AMENDED AND RESTATED
DISTRIBUTION AGREEMENT
dated as of May 11, 1992
AMENDED AND RESTATED DISTRIBUTION AGREEMENT between The
Gabelli Growth Fund, a Massachusetts business trust (the "Fund") and Gabelli &
Company, Inc., a New York corporation (the "Distributor"). The Fund is
registered as an investment company under the Investment Company Act of 1940
(the "1940 Act"), and an indefinite number of shares (the "Shares") of the Fund
have been registered under the Securities Act of 1933 (the "1933 Act") to be
offered for sale to the public in a continuous public offering in accordance
with terms and conditions set forth in the Prospectus and Statement of
Additional Information (the "Prospectus") of the Fund included in the Fund's
Registration Statement on Form N-lA as such documents may be amended from time
to time.
In this connection, the Fund desires to amend and restate its
Distribution Agreement with the Distributor pursuant to which the Distributor
acts as the Fund's exclusive sales agent and distributor for the sale and
distribution of Shares. The Distributor has advised the Fund that it is willing
to act in such capacities, and it is accordingly agreed between them that the
Distribution Agreement between them shall be amended and restated to read in its
entirety as follows:
1. The Fund hereby appoints the Distributor as exclusive sales
agent and distributor for the sale and distribution of Shares pursuant to the
aforesaid continuous public offering of Shares, and the Fund further agrees from
and after the commencement of such continuous public offering that it will not,
without the Distributor's consent, sell or agree to sell any Shares otherwise
than through the Distributor, except the Fund may issue Shares in connection
with a merger, consolidation or acquisition of assets on such basis as may be
authorized or permitted under the 0000 Xxx.

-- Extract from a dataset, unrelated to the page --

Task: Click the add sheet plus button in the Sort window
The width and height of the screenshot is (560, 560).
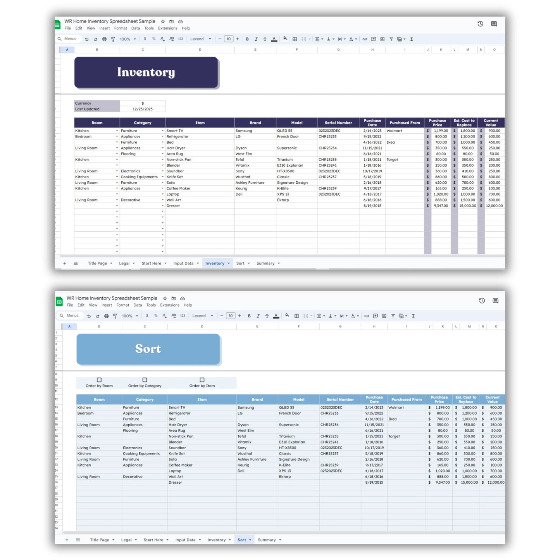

2. The Distributor hereby accepts such appointment and agrees
to use its best efforts to sell such Shares, provided, however, that when
requested by the Fund at any time for any reason the Distributor will suspend
such efforts. The Fund may also withdraw the offering of Shares at any time when
required by the provisions of any statute, order, rule or regulation of any
governmental body having jurisdiction. It is understood that the Distributor
does not undertake to sell all or any specific portion of the Shares.
3. The Distributor represents that it is a member in good
standing of the National Association of Dealers, Inc. and agrees that it will
use all reasonable efforts to maintain such status and to abide by the Rules of
Fair Practice, the Constitution and the Bylaws of the National Association of
Securities Dealers, Inc., and all other rules and regulations that are now or
may become applicable to its performance hereunder. The Distributor will
undertake and discharge its obligations hereunder as an independent contractor
and it shall have no authority or power to obligate or bind the Fund by its
actions, conduct or contracts except that it is authorized to accept orders for
the purchase or repurchase of Shares as the Fund's agent and subject to its
approval. The Fund reserves the right to reject any order in whole or in part.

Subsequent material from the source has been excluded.